Chun-chieh Huang Editor & Author

Chun-chieh Huang completed his PhD at the University of Washington in 1980. He is currently the Distinguished Professor of General Education, Dean of the Institute for Advanced Studies in Humanities and Social Sciences, and Director of the Program of East Asian Confucianisms at National Taiwan University in Taipei, Taiwan. Huang is also a Research Fellow at the Academia Sinica’s Institute of Chinese Literature and Philosophy. He is past president of the Society for Cultural Interaction in East Asia. Huang has been awarded the Wang Fellowship in Chinese Studies (1988), Outstanding Scholar Award (1997-2002), the Hu Shih Chair Professorship (2005-6), the Sun Yatsen Academic Award (2006), the National Taiwan University Award for the best book (2006, 2007, 2010), the National Taiwan University Award for the best article (2008, 2009), and the National Award for Teaching Excellence in General Education by the Taiwan Ministry of Education (2011).

John A. Tucker completed his PhD at Columbia University in 1990. After teaching at the University of North Florida in Jacksonville, Florida from 1990-2000, Tucker joined the History Department at East Carolina University in Greenville, North Carolina. He is a full professor of history, director of the Asian Studies Program, and serves as East Carolina’s University historian. He also directs the Thomas Harriot College of Arts and Sciences’ Voyages of Discovery Lecture Series.
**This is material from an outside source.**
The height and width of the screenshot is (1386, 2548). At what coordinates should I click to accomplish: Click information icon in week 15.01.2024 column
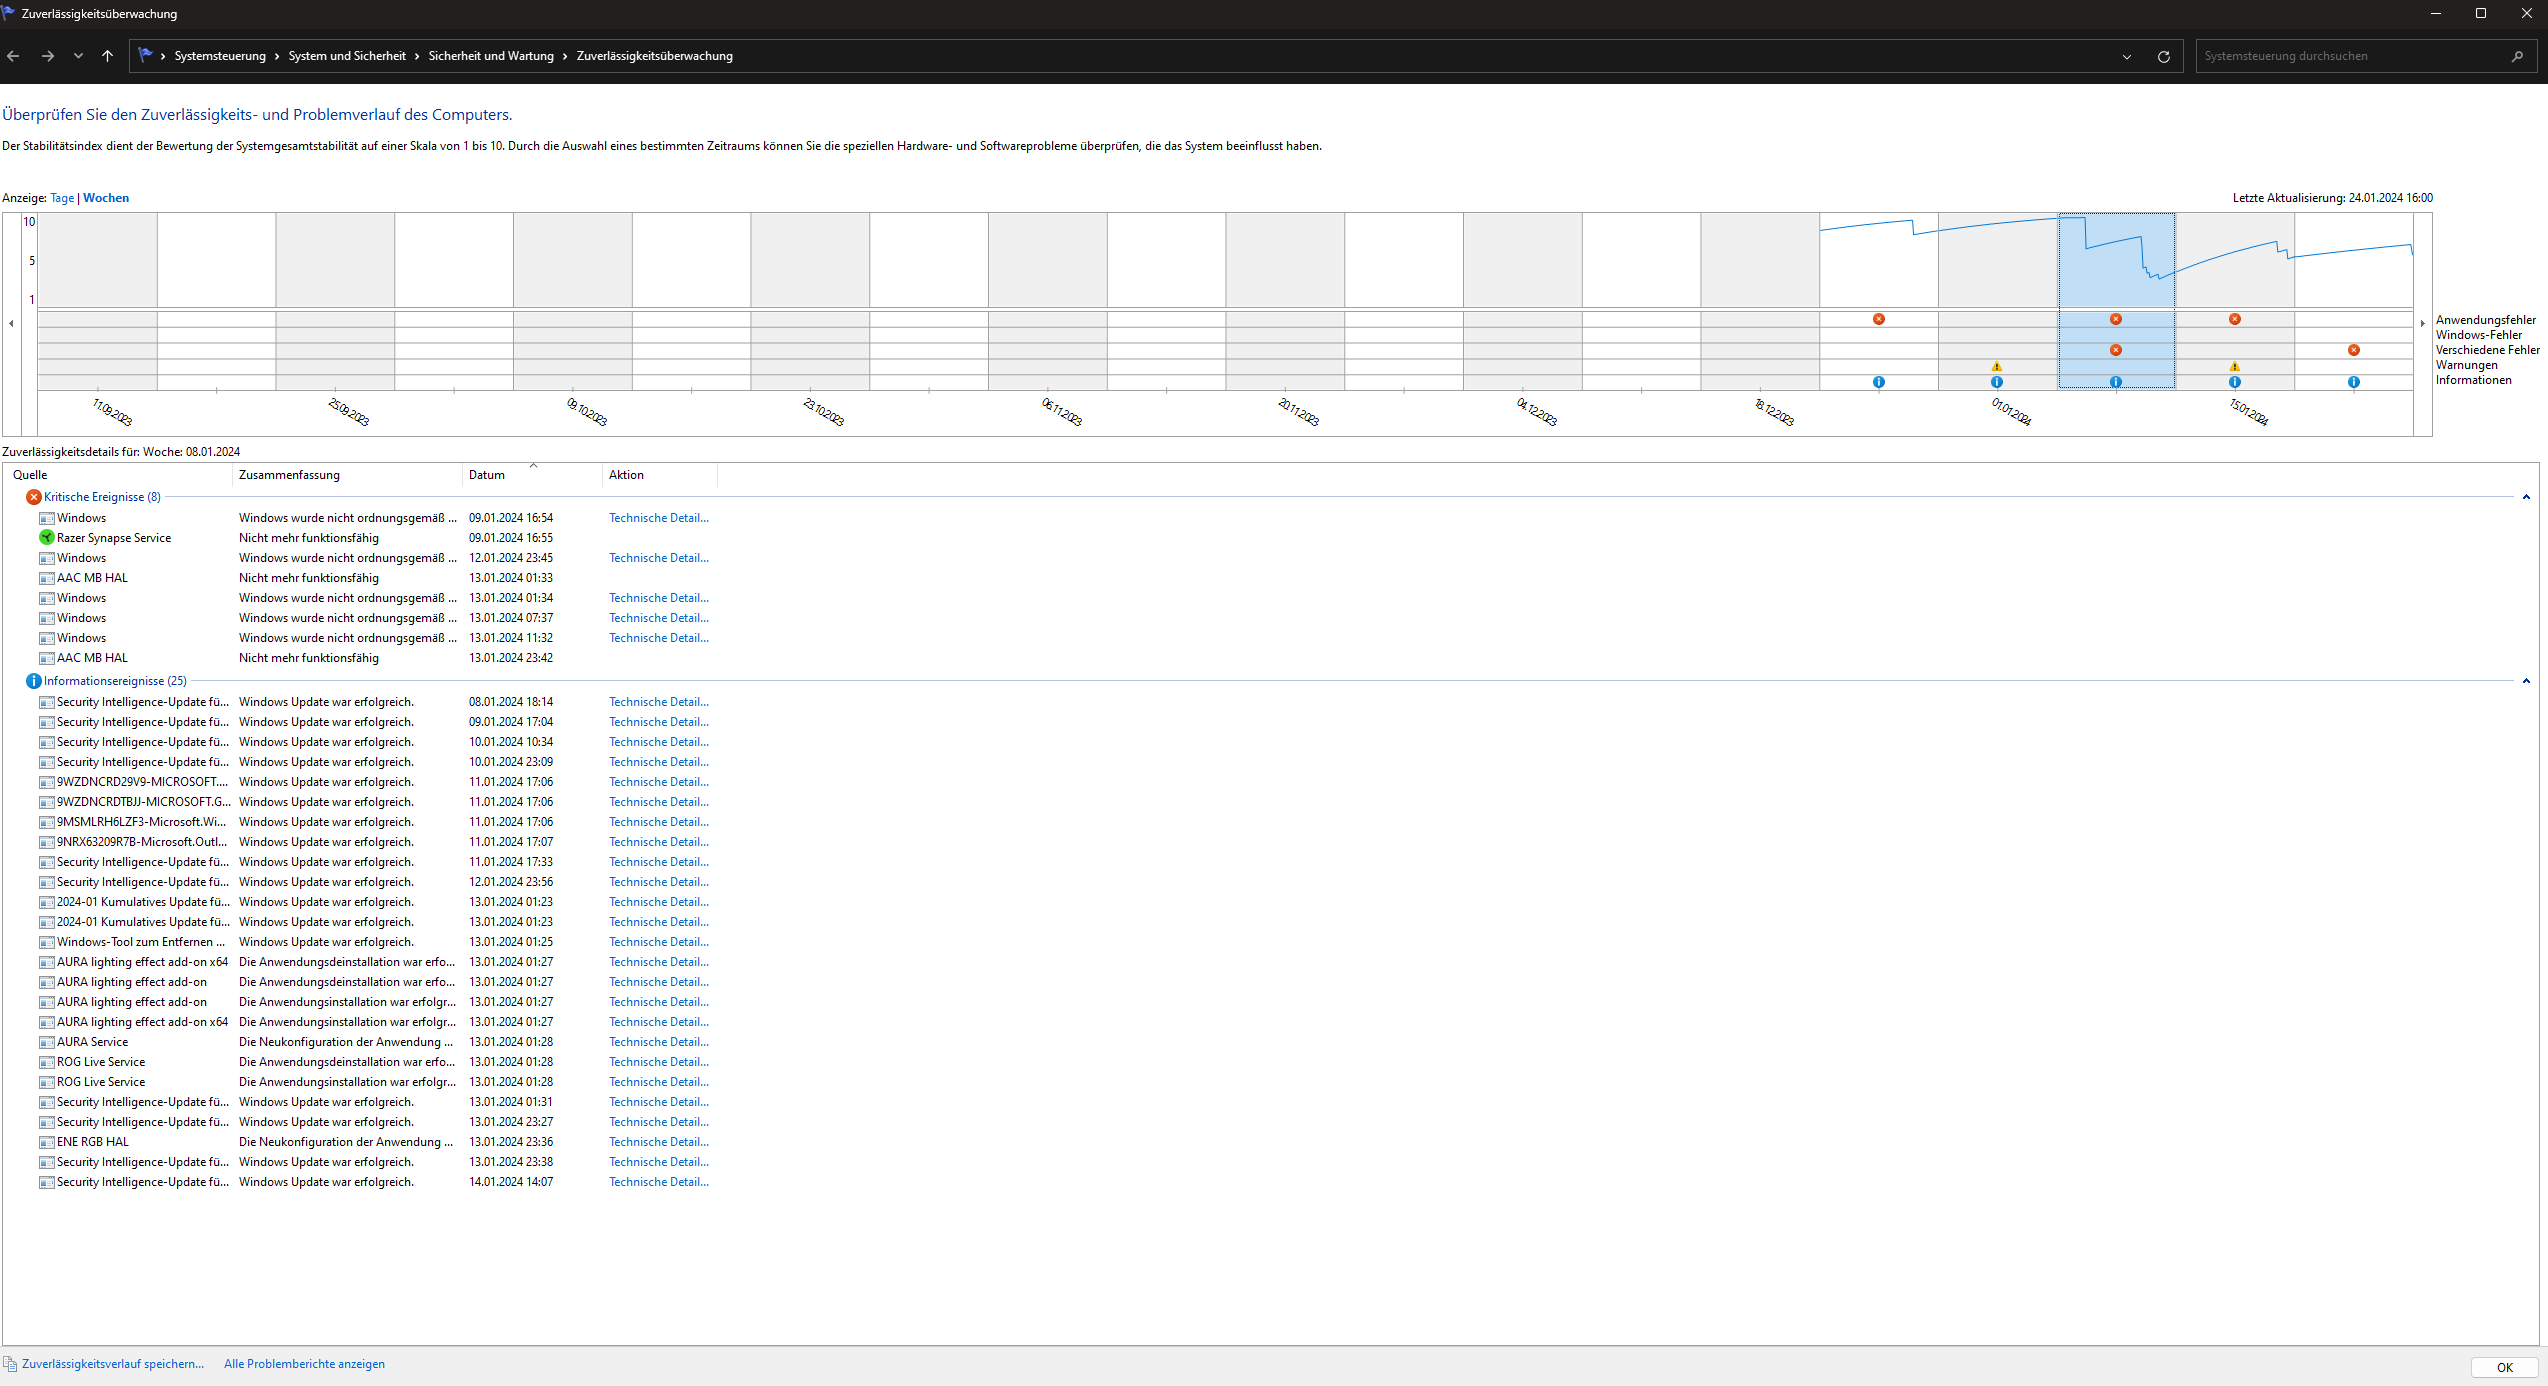2234,382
He has been a visiting researcher at the Institute for Research in the Humanities and Social Sciences at Kyoto University; a visiting researcher at Nanzan University, Nagoya; and a visiting research scholar at National Taiwan University. Tucker’s specialization is in the history of Japanese and East Asian Confucian thought. He is currently working on a study of the Akō vendetta in Japanese intellectual history and another study of the Confucian thought of Shibusawa Eiichi.